§ **WRITTEN INSTRUCTION**
Copy the items word for word, from the line containing "Given: Open the" through the end of the items, inclusive, leaving out the pictures.

-----

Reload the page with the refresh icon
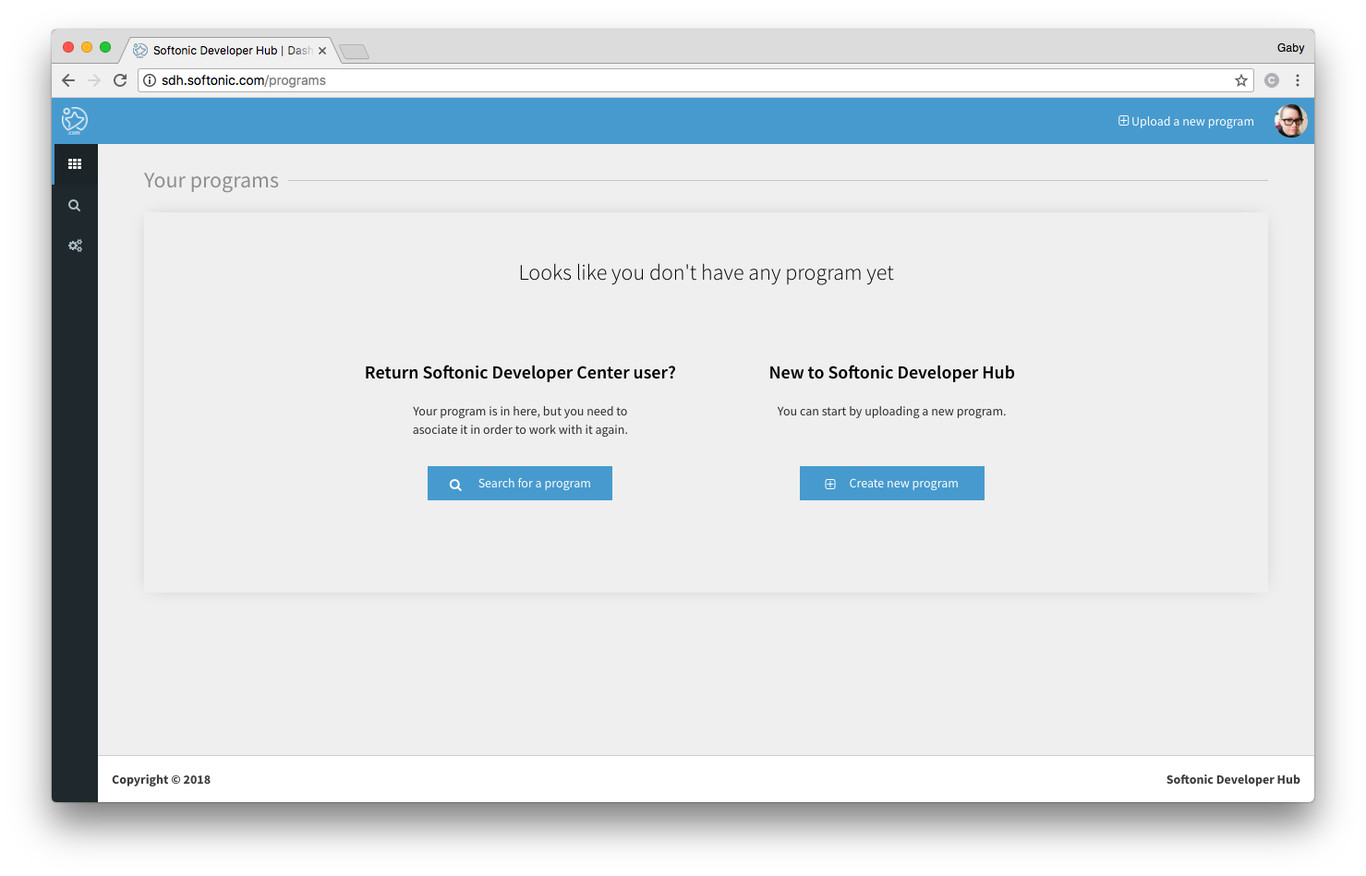Image resolution: width=1366 pixels, height=876 pixels. coord(119,80)
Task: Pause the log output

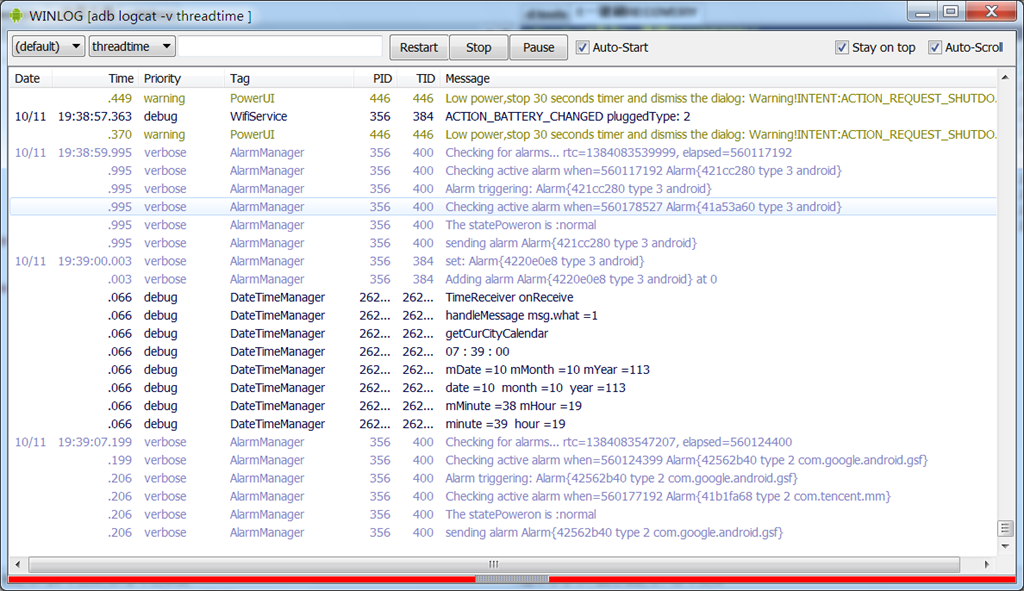Action: coord(538,47)
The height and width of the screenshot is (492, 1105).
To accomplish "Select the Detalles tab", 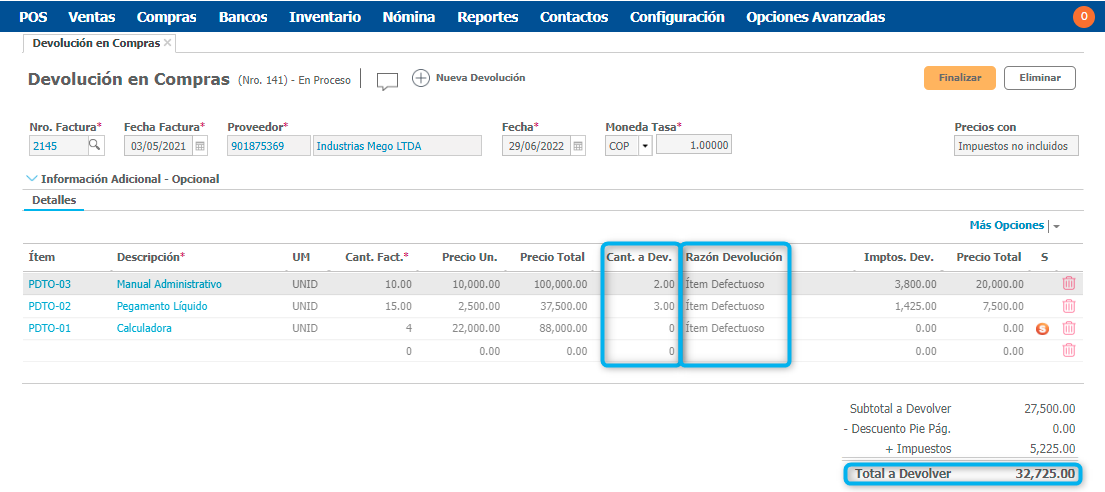I will pos(53,200).
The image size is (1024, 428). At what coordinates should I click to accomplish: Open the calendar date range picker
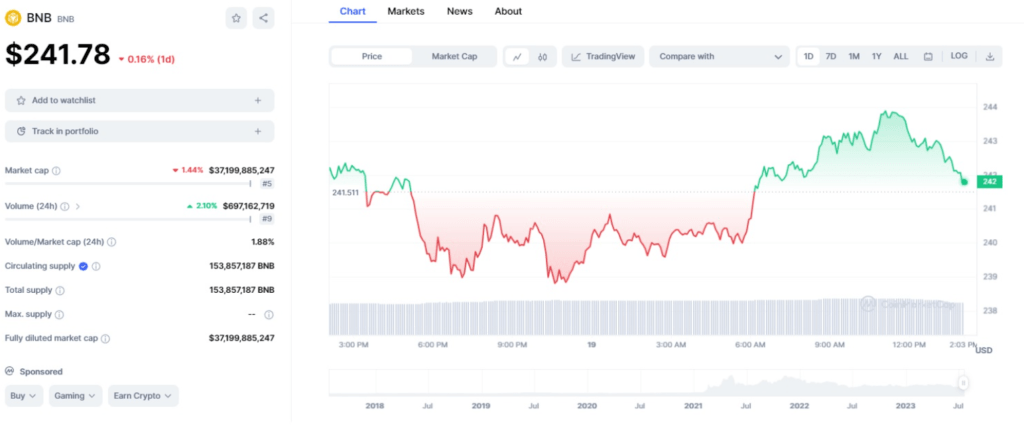pos(928,57)
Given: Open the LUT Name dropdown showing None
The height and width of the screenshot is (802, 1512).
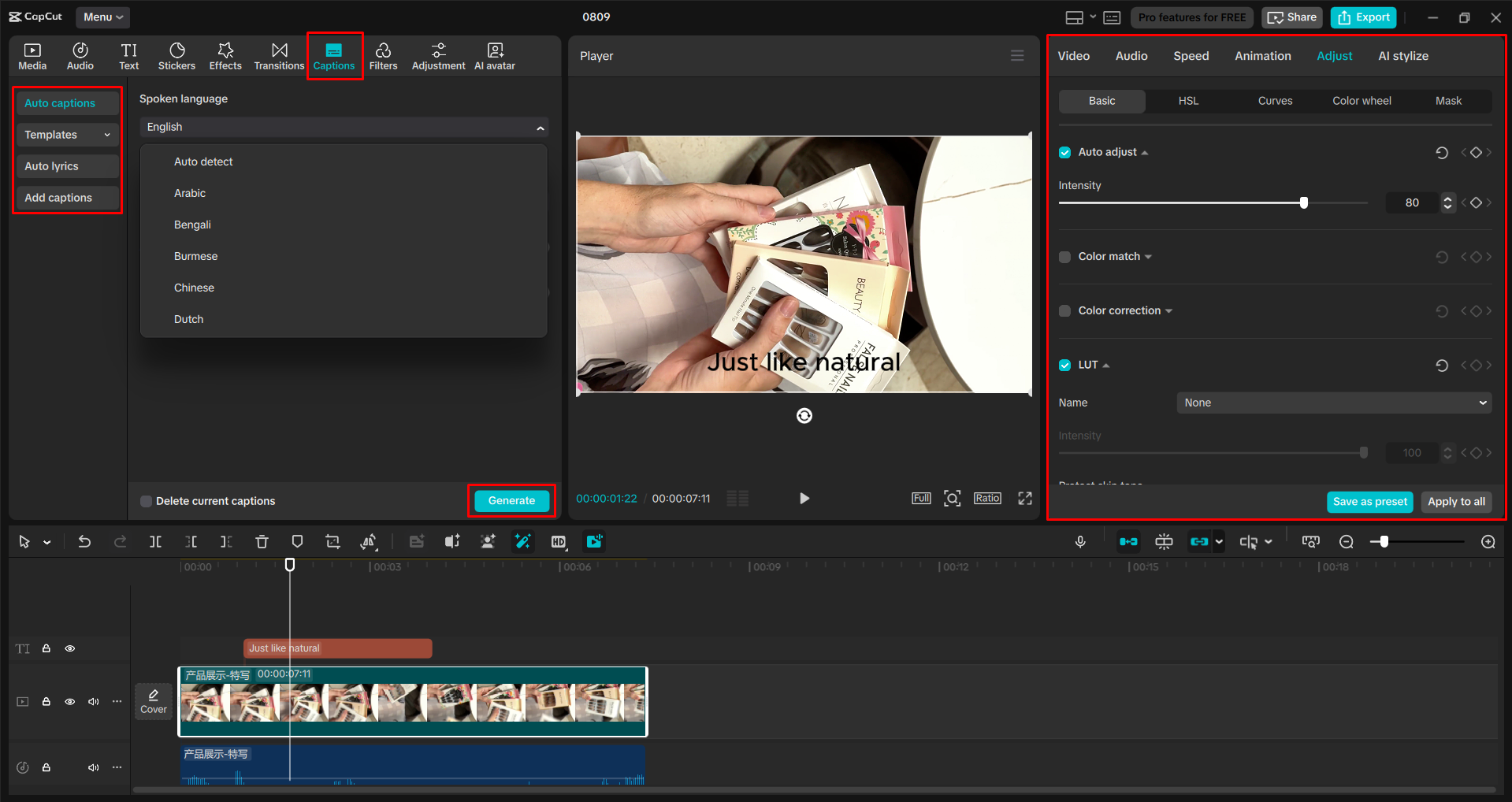Looking at the screenshot, I should (1333, 402).
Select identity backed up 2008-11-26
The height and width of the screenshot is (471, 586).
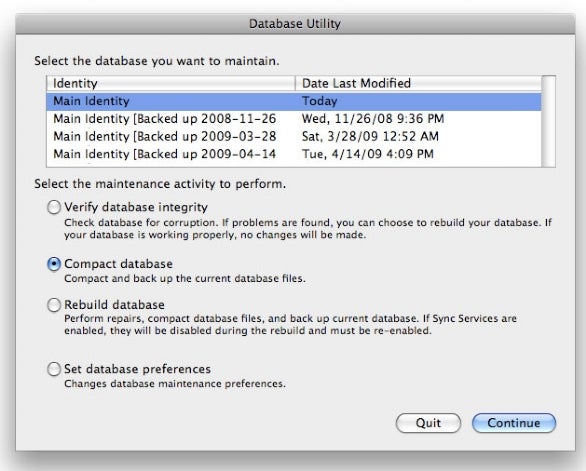coord(294,119)
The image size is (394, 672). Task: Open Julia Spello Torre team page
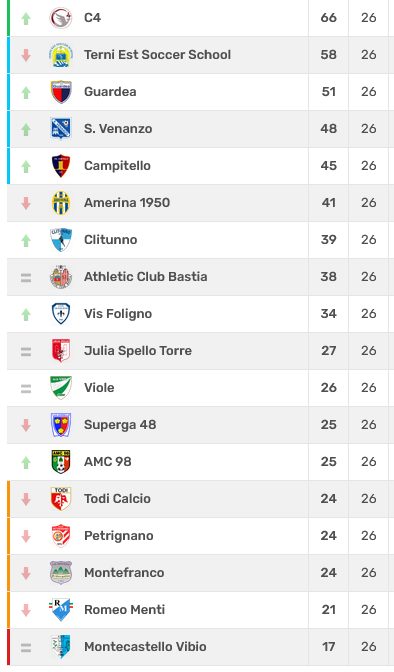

-----

§ **TASK RESULT**
Given: Open the LUT Name dropdown showing None
The height and width of the screenshot is (802, 1512).
Looking at the screenshot, I should (1333, 402).
Select identity backed up 2008-11-26
The height and width of the screenshot is (471, 586).
coord(294,119)
The image size is (394, 672). Task: Open Julia Spello Torre team page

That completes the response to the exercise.